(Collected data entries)
=== Section Start ===

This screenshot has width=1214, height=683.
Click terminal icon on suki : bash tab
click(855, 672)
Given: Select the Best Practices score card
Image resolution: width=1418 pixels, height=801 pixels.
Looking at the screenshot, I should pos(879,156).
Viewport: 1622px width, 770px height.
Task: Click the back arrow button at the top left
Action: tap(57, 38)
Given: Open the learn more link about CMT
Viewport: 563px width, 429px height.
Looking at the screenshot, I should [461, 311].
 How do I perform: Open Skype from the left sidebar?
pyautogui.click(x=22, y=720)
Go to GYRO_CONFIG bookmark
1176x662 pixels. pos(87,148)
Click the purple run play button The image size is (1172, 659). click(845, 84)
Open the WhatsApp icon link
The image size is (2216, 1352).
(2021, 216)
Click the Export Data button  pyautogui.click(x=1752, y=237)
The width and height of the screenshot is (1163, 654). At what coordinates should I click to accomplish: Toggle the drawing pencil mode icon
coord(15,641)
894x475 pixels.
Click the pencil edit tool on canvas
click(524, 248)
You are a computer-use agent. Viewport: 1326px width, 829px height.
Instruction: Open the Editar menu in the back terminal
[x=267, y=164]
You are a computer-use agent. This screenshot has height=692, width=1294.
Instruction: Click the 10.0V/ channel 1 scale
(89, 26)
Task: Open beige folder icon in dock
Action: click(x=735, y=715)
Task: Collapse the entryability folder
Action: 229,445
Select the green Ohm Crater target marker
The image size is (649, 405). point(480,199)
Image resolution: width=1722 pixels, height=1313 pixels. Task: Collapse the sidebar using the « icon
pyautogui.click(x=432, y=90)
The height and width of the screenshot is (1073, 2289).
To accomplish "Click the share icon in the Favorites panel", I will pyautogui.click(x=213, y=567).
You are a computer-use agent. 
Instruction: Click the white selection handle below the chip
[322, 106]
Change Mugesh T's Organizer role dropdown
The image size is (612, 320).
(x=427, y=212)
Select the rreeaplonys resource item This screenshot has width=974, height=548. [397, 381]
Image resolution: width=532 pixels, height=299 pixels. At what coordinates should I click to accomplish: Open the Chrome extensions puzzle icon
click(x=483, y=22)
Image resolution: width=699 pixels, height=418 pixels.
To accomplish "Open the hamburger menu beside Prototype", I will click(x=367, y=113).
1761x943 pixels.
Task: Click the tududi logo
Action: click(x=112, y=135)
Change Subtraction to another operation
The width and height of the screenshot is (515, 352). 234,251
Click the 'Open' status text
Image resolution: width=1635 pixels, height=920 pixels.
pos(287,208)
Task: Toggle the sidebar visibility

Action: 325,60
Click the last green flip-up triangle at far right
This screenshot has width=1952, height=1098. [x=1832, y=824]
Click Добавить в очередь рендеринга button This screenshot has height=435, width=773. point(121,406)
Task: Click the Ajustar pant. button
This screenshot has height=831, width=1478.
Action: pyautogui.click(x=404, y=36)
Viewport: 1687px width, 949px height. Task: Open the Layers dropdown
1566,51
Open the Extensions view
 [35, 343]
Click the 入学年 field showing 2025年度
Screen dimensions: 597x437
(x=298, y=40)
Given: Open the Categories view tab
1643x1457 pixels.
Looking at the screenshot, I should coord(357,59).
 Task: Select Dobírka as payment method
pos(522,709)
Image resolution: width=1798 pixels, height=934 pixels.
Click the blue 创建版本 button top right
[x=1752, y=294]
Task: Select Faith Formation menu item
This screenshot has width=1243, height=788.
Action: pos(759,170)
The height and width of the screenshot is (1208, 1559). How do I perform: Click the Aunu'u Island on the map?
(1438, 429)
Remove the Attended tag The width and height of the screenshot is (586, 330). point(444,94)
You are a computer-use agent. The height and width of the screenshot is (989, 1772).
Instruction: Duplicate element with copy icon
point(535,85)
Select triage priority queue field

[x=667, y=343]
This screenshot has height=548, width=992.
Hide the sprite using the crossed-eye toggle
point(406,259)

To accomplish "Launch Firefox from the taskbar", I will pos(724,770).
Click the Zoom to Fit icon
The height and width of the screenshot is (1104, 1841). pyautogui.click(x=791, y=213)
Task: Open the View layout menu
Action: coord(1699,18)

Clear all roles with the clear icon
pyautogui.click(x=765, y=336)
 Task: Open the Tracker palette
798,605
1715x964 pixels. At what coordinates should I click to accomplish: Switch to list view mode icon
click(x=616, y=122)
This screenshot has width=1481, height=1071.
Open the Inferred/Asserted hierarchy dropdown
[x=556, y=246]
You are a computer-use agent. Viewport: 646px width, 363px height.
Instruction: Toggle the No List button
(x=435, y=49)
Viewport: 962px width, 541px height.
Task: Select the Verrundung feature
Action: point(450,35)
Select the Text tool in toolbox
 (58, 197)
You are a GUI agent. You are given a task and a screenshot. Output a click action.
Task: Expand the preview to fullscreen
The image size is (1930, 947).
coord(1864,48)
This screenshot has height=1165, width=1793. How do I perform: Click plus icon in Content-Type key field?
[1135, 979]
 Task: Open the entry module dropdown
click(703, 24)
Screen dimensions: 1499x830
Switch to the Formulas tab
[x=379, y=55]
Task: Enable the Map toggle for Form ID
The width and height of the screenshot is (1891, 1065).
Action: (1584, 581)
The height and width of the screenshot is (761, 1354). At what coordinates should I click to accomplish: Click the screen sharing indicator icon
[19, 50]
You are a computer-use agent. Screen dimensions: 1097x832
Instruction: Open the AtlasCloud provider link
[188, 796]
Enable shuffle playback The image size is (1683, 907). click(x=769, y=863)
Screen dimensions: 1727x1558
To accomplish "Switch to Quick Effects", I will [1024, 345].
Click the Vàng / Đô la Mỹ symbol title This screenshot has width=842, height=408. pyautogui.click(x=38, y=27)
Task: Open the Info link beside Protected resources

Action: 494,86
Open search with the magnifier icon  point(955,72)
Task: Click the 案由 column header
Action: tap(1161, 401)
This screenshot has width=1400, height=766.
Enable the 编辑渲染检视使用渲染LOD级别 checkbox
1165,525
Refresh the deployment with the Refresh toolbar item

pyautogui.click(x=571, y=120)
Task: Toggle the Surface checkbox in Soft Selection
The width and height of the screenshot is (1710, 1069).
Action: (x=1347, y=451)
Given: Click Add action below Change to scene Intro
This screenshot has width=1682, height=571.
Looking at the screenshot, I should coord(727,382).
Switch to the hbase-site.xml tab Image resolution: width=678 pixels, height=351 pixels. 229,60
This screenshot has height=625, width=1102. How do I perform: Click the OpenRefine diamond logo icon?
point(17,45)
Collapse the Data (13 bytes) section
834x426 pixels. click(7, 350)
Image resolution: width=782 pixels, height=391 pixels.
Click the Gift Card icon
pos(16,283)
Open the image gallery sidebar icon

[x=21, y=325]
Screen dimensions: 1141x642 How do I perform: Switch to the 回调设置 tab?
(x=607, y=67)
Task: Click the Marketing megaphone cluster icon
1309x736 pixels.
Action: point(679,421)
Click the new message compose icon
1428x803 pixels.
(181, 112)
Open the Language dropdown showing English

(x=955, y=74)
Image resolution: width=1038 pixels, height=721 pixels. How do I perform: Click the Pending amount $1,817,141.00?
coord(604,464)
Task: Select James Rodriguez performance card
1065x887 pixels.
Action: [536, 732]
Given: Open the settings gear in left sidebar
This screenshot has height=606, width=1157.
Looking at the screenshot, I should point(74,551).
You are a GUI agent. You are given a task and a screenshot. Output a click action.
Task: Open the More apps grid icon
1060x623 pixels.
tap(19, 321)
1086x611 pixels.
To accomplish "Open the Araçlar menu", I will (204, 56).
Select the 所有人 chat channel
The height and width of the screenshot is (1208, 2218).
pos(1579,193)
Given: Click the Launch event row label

=== Section End ===

AIM OF THE TASK: If a line comes after the one that contains "Given: Select the Best Practices score card", leave it out; return every line of the entries up to that point exactly, starting with the first, with that line included.

FINISHED EXERCISE:
This screenshot has width=1214, height=683.
Click terminal icon on suki : bash tab
click(855, 672)
Given: Select the Best Practices score card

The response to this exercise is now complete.